Return each line from the entries below that includes the word "accomplish".

Page and screen pointing data:
╭──

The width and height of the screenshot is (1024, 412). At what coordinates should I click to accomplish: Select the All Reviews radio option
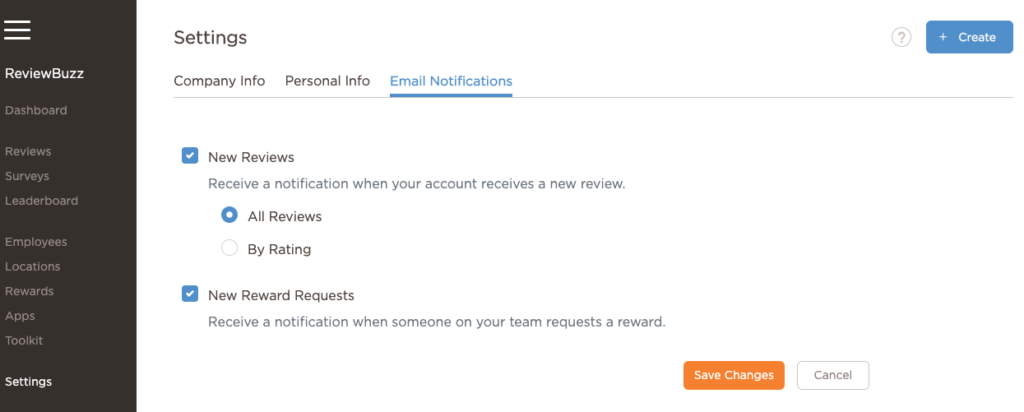229,215
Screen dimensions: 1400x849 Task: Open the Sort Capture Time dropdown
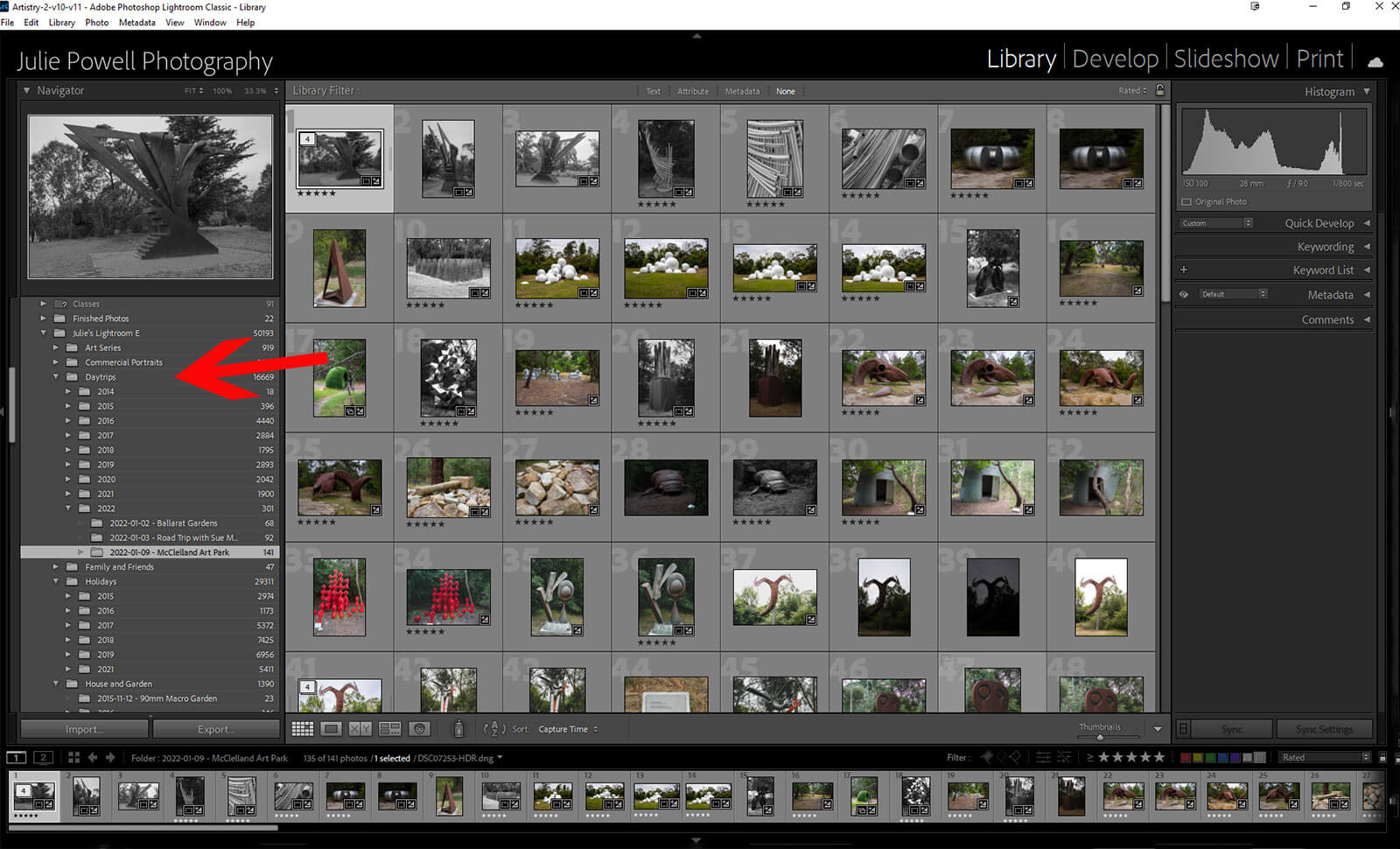568,729
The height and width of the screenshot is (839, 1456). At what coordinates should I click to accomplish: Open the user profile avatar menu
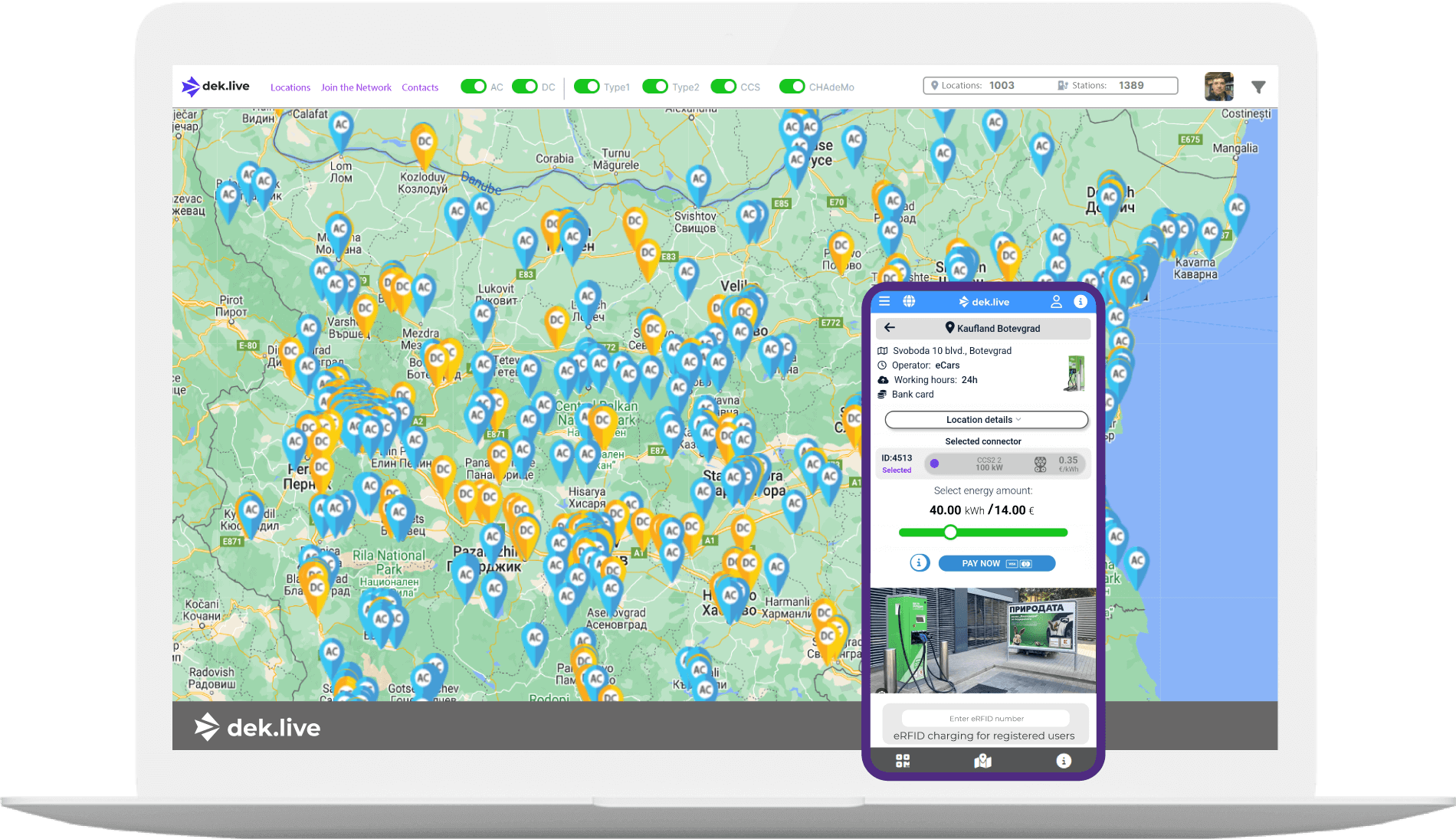[1218, 87]
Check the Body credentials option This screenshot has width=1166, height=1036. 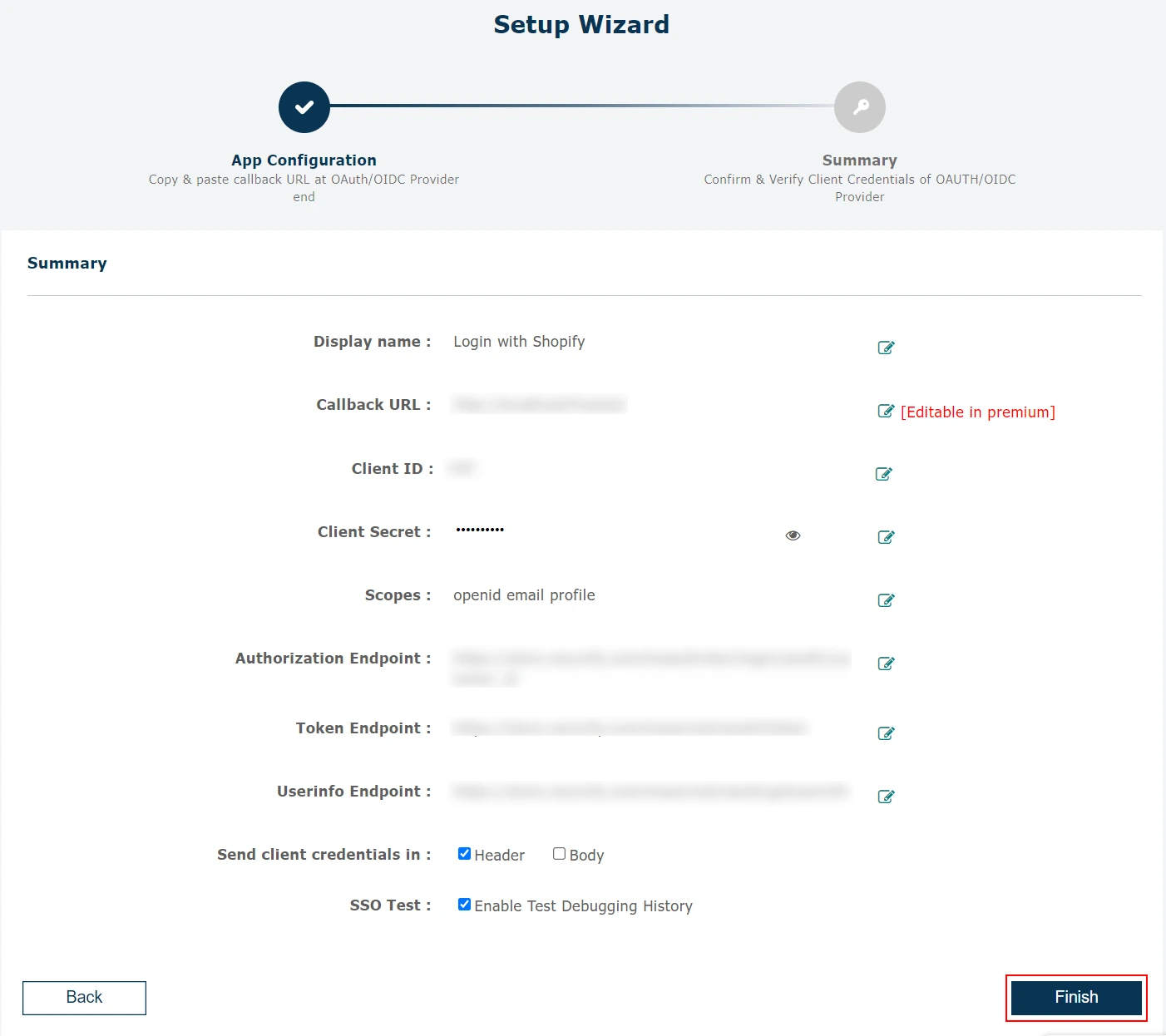point(559,852)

╰──

Answer to this exercise —
The width and height of the screenshot is (1024, 412). At what coordinates should I click to accomplish: Select the All Reviews radio option
The height and width of the screenshot is (839, 1456). At what coordinates should I click to accomplish: Open the user profile avatar menu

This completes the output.